Excerpt provided:
↓
By Ellen Coplen
On June 29, New Mexico’s Cannabis Regulation Act (CRA) went into effect. New Mexico legislators passed the bill in a special session earlier this year. The new law allows for any adult over the age of 21 to possess up to two ounces at any time for recreational use. Medical cannabis patients will also be allowed to purchase more than 12 times what they were allowed to purchase before.
The bill also calls for recreational sales of cannabis to adults to be delayed until no later than April 1, 2022. This will allow time for some of the regulations regarding growing, sales, licenses, taxes, etc. to be ironed out and finalized. Many believe we will start seeing recreational sales by the first of 2022.
Many economists and cannabis producers believe that legalizing cannabis will bring some 11,000-15,000 new jobs and project that annual revenue in sales will bring $600-$800 million in revenue to New Mexico. How will we get there?
Duke Dominguez, Chief Executive Officer of Ultra Health, presented some of the anticipated gains – and some hurdles — New Mexicans can expect over the next few years.
In a June 8 online presentation sponsored by Albuquerque Oasis, Dominguez referenced Colorado’s experience in predicting what lies ahead for New Mexico, and believes that many rural cities – especially along the border of Texas – will benefit the most.
Dominguez said that because Texas won’t legalize cannabis, 42% of anticipated sales in New Mexico will come from Texans traveling here to purchase cannabis. He believes this will create an economic boom for many cities such as Clovis, Portales, Hobbs, and Clayton, which could also lead to challenges such as new traffic patterns needed to handle the flow of traffic. “I anticipate a rebirth in so many communities in our state as a result of legalization,” Dominguez said.
Dominguez added that the state’s revenue will come from a combination of sales tax and gross receipts taxes. He believes that recreational sales will be taxed at 12 percent divided in three ways: four percent will go to the local municipality, four percent to the county, and four percent to the state general fund. Additionally, he predicts there will be a gross receipts tax of about eight percent for the first 3 years, which makes recreational sales taxed at about 20% total. Each year, the gross receipts could increase by one percent and by 2030, it could be up to 18%.
↑
Supplied data:
↓
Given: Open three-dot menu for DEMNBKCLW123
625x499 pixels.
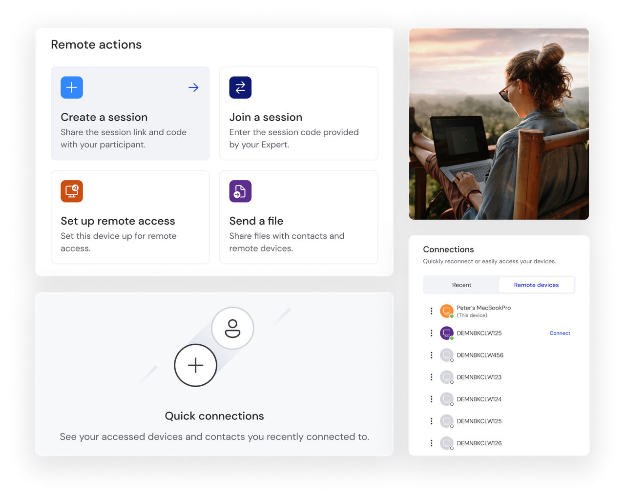Looking at the screenshot, I should click(x=431, y=377).
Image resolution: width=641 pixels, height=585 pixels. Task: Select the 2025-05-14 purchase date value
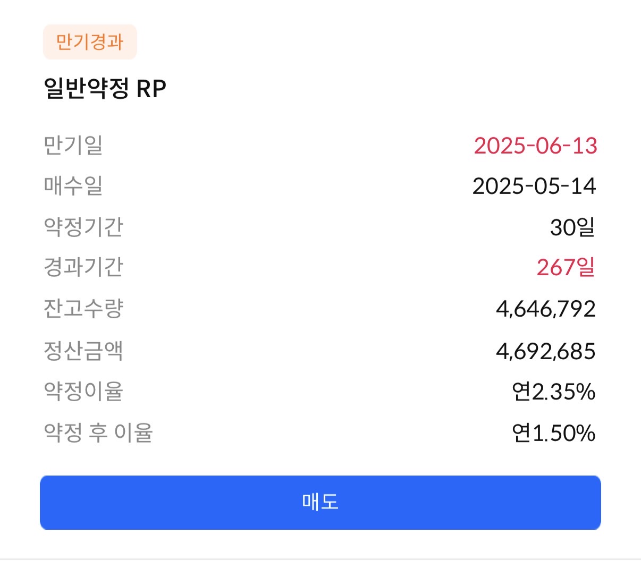click(x=534, y=186)
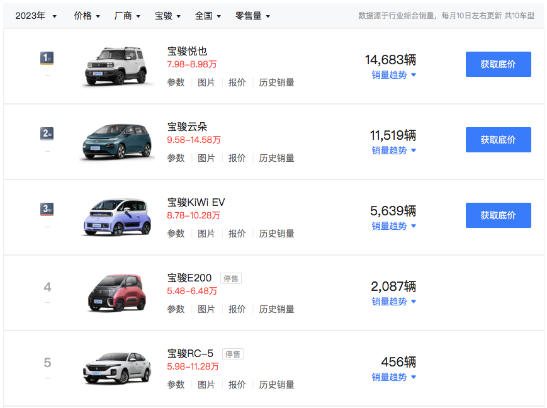Open the white 宝骏RC-5 car image

click(x=116, y=368)
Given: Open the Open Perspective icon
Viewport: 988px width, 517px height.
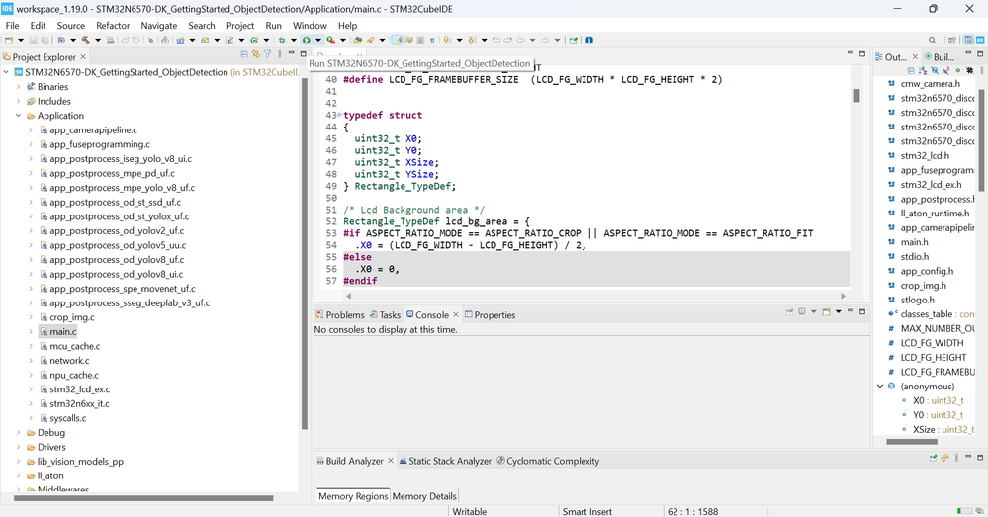Looking at the screenshot, I should click(x=952, y=41).
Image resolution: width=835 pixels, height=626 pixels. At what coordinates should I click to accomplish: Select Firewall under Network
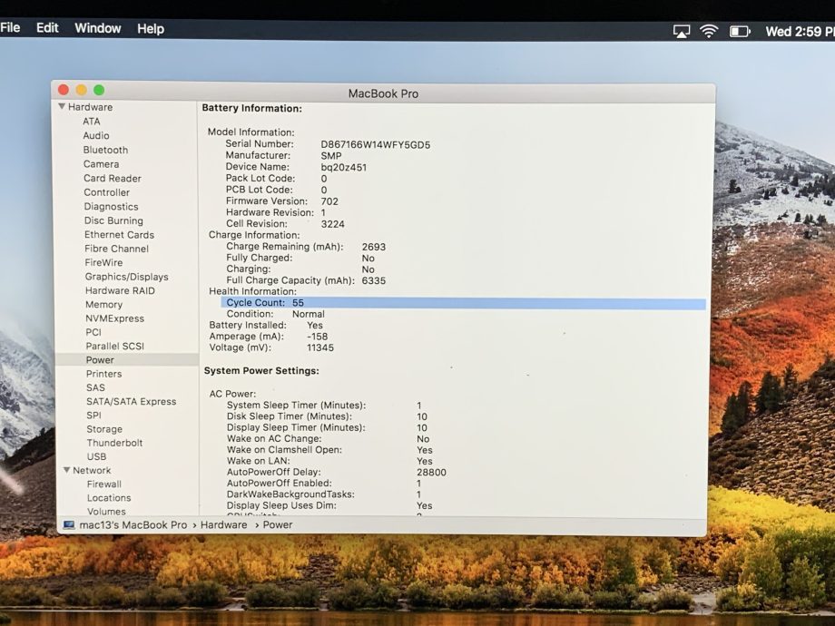(103, 484)
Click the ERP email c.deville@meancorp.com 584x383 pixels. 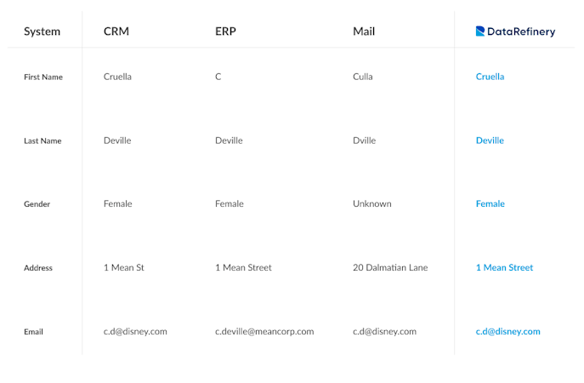(264, 332)
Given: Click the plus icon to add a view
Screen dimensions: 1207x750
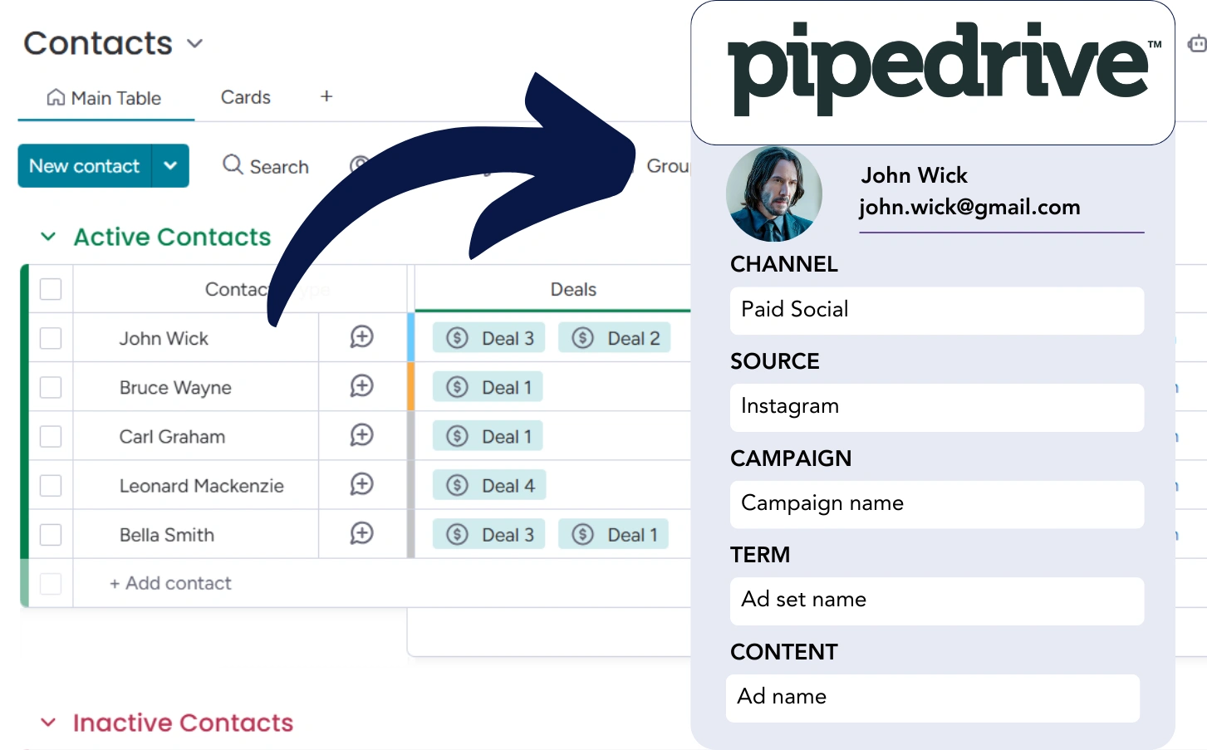Looking at the screenshot, I should (x=326, y=96).
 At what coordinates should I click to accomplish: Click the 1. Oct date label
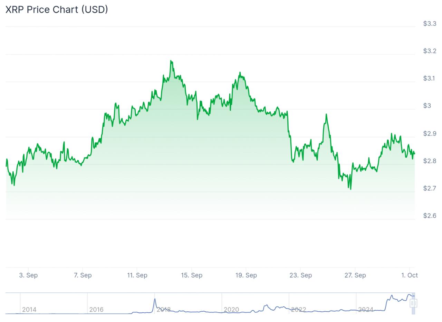(x=410, y=275)
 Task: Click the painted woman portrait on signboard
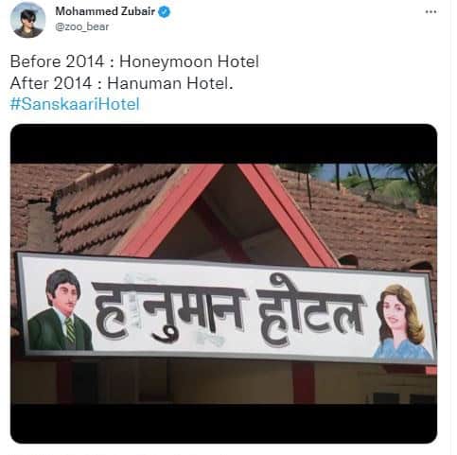pyautogui.click(x=402, y=322)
↑
Task requirements:
Rewrite the article on New Mexico's cannabis law from "Duke Dominguez, Chief" up to and including "next few years.", replacing "Ultra Health" with "Ultra Wellness". The data has no connection to the article on New Mexico's cannabis law.

Your response:
Duke Dominguez, Chief Executive Officer of Ultra Wellness, presented some of the anticipated gains – and some hurdles — New Mexicans can expect over the next few years.